Even in the purely theoretical upper-division math courses I saw a gender-biased distribution. There wasn't a single woman in my Non-euclidean Geometry class, for example, that was planning to go to graduate school, become an engineer, or go into an applied science career. Every single one of them (and I can say that because, since I was attending a private school, all my upper-division math courses had fewer than a dozen students in them, so we all got to be chums) was planning to become a high school or junior high math teacher. Among the guys, one third were planning to be teachers, one-third wanted to go to grad school in math or science, and the other third wanted to go into a science-related career. (Just for the record, I sort of fell into all three categories: I was seriously toying with the idea of graduate school, I wanted to become a science writer, and maybe teach)
My suspicion is that most of this bias is a product of our culture. I certainly have met plenty of women who tell stories of being told (during childhood) by teachers or parents that either math or science weren't good topics for girls to study.

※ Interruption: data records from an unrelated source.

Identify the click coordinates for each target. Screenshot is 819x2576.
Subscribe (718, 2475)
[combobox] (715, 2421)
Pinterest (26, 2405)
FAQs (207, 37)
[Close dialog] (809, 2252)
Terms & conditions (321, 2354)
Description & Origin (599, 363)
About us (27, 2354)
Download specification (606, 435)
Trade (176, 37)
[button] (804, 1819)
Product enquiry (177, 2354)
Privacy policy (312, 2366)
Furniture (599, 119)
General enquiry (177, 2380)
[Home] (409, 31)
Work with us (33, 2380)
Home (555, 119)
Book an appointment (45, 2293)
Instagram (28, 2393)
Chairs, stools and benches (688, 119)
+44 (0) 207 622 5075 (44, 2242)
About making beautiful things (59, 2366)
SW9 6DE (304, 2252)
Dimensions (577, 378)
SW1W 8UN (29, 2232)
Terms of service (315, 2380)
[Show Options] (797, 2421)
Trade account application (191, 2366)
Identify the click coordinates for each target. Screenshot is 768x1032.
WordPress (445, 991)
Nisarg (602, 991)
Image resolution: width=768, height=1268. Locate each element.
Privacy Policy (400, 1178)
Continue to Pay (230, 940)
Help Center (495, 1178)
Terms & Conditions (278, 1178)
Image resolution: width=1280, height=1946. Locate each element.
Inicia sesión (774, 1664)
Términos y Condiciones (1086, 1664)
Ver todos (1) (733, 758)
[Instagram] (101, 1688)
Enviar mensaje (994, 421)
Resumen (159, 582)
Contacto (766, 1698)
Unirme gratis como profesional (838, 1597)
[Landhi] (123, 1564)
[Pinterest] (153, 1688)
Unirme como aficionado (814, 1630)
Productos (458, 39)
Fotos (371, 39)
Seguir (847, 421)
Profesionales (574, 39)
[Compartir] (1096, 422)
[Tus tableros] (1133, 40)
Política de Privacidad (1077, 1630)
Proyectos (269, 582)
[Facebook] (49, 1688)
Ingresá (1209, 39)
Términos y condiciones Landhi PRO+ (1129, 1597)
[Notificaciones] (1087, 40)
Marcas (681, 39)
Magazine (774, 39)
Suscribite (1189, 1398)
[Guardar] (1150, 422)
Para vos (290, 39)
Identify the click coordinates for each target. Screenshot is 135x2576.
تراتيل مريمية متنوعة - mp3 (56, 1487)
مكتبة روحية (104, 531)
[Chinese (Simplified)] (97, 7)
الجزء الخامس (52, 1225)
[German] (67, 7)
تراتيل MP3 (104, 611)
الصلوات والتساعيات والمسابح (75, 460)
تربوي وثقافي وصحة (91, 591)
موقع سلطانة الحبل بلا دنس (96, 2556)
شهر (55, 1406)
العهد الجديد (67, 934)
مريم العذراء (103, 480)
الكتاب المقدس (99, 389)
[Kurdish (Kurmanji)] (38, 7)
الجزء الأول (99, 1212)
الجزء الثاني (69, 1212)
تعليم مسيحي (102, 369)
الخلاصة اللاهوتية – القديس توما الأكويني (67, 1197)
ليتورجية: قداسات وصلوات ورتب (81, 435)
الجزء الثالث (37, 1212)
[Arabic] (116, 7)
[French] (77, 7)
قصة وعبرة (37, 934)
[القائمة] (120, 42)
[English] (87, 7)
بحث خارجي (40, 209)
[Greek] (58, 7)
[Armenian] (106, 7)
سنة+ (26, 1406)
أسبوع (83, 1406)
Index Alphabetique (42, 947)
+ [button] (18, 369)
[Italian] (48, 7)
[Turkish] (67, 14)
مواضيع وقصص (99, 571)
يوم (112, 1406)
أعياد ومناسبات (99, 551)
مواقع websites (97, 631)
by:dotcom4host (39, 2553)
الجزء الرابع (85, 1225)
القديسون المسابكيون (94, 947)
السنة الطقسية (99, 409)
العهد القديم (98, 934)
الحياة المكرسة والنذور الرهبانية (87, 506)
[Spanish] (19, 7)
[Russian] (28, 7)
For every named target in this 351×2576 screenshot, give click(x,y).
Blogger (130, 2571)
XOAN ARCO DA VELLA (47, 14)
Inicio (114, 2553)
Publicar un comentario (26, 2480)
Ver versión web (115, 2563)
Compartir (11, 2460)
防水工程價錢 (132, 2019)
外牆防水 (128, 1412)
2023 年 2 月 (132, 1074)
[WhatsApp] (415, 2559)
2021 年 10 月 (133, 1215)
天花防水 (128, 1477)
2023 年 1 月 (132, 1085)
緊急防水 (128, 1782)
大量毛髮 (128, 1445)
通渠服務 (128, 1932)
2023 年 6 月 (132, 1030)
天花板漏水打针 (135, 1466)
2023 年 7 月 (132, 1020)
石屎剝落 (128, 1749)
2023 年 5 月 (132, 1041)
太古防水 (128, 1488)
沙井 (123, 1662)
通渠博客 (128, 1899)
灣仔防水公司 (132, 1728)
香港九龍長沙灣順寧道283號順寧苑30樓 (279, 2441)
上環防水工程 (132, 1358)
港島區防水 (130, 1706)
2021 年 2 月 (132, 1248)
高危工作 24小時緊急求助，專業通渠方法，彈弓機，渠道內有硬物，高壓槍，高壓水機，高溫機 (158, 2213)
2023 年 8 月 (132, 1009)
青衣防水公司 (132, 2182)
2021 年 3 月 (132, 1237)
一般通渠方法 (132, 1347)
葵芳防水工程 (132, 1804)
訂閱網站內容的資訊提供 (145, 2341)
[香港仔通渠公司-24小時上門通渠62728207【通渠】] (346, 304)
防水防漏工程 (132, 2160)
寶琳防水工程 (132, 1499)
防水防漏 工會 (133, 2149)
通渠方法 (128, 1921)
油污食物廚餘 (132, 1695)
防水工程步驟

Though I am well-aware of the research showing fundamental, undeniable physical differences in the typical brain developments of males and females, I just don't think believe those differences are significant enough to create such a wide disparity.
It's really too bad, because us guys shouldn't be having all the fun of playing in physics and related sciences. And kids, particularly in school, should be encouraged to try anything that interests them. Not get told they "can't" do something.